*ACTIVITY*.
Reproduce exactly, from the data that follows, the line with "You are a GUI", the line with "Task: Click the 项目名称 field label", and every line that lies between them.

*EXERCISE MATERIALS*.
..........

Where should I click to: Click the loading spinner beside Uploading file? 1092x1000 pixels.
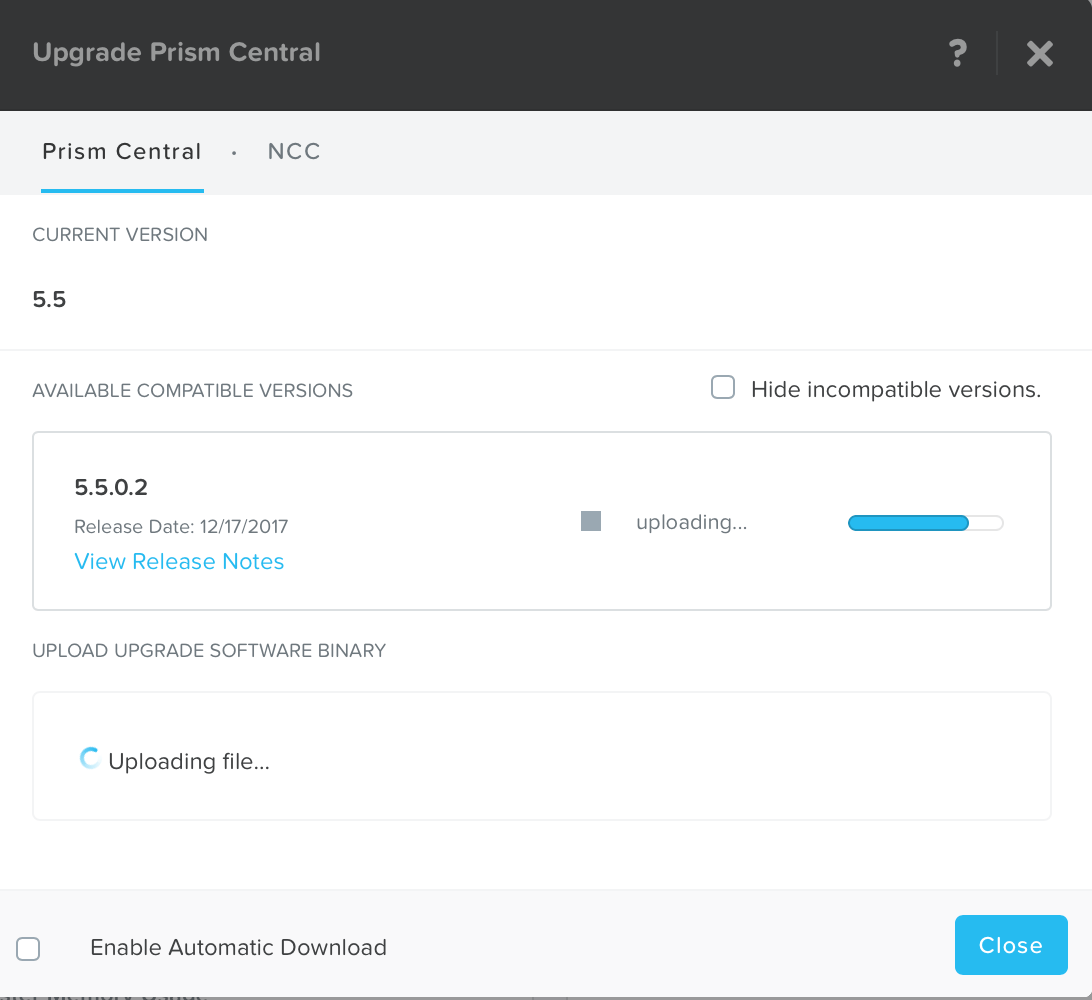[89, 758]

..........

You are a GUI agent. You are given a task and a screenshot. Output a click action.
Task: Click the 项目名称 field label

..........

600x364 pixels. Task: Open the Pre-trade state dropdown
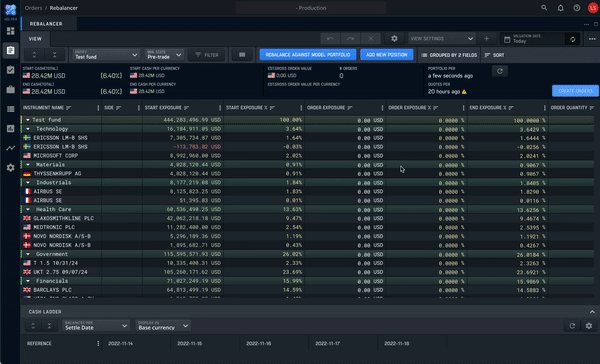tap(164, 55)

..........

*ANSWER BOX*.
You are a GUI agent. You are given a task and a screenshot. Output a click action.
Task: Click the 项目名称 field label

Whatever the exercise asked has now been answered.